I'd respond first that I don't believe the Bible is "the ultimate truth". I think Scripture points to the ultimate truth, of who God is as He has revealed Himself, especially and most importantly in and through the Person of Jesus; but the Bible isn't the object of faith, but an instrument which points to the object of faith.
Why the Bible and not some other set of religious texts or literature? Because the Bible consists of the sacred texts received and confessed by the Christian Church. As such this is sort of like asking why Canadians use the Constitution of Canada rather than the Constitution of the United States, it's because they're Canadians and not US-Americans. In one sense it's really that simple.
Christianity does not exist because of the Bible. The Bible exists because of Christianity.
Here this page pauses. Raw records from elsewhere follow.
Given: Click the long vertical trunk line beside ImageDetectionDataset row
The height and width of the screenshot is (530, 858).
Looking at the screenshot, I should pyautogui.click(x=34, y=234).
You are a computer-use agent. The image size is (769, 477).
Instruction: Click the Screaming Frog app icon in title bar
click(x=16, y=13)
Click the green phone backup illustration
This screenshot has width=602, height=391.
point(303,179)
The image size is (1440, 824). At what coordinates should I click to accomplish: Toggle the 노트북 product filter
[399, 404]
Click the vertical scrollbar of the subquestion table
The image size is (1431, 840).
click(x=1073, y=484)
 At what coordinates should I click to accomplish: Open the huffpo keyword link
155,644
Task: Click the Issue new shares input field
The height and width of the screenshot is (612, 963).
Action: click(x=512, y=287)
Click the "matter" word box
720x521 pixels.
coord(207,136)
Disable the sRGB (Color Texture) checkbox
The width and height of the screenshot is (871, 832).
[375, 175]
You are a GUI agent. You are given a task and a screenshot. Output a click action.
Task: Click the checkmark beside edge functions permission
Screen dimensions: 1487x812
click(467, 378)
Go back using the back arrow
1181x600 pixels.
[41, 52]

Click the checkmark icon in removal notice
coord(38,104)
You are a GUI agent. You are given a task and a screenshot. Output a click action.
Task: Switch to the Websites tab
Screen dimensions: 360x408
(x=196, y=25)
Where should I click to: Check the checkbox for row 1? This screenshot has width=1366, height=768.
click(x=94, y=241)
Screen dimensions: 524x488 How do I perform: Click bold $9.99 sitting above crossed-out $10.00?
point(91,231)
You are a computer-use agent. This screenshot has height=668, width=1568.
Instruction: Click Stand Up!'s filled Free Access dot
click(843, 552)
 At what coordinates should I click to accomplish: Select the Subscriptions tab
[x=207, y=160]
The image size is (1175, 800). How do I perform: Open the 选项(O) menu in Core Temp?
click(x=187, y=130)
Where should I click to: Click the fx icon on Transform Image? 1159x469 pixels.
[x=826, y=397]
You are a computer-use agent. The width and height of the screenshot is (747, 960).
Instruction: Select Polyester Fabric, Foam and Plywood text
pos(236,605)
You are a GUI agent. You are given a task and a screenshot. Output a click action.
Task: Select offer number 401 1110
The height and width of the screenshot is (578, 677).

Without a Christian community, active historically, there would be no Bible because the Biblical Canon developed precisely within the context of a believing, worshiping community of Christians. The Bible is, in one sense, a liturgical text; in antiquity there were questions as to what books were to be read during worship, in the case of quite a few books there was a rather large and universal consensus (see Homologoumena); but there did exist some disagreements on some books (see Antilegomena). The Canon therefore developed within this context, and not perfectly uniformly either, as there has and continues to be some disagreements among Christians on the matter--the most well known is the difference between the Roman Catholic Canon and the Protestant Canon over the canonical status of those books known as Deuterocanonical.
The point of the Bible, at least historically, in Christianity is that through its hearing we may have our faith nourished as we are directed back to Christ; as we confess that Christ is the Theme and Subject of all Scripture, consider St. Augustine,
"You recall that one and the same Word of God extends throughout Scripture, that it is one and the same Utterance that resounds in the mouths of all the sacred writers, since he who was in the beginning God with God has no need of separate syllables; for he is not subject to time."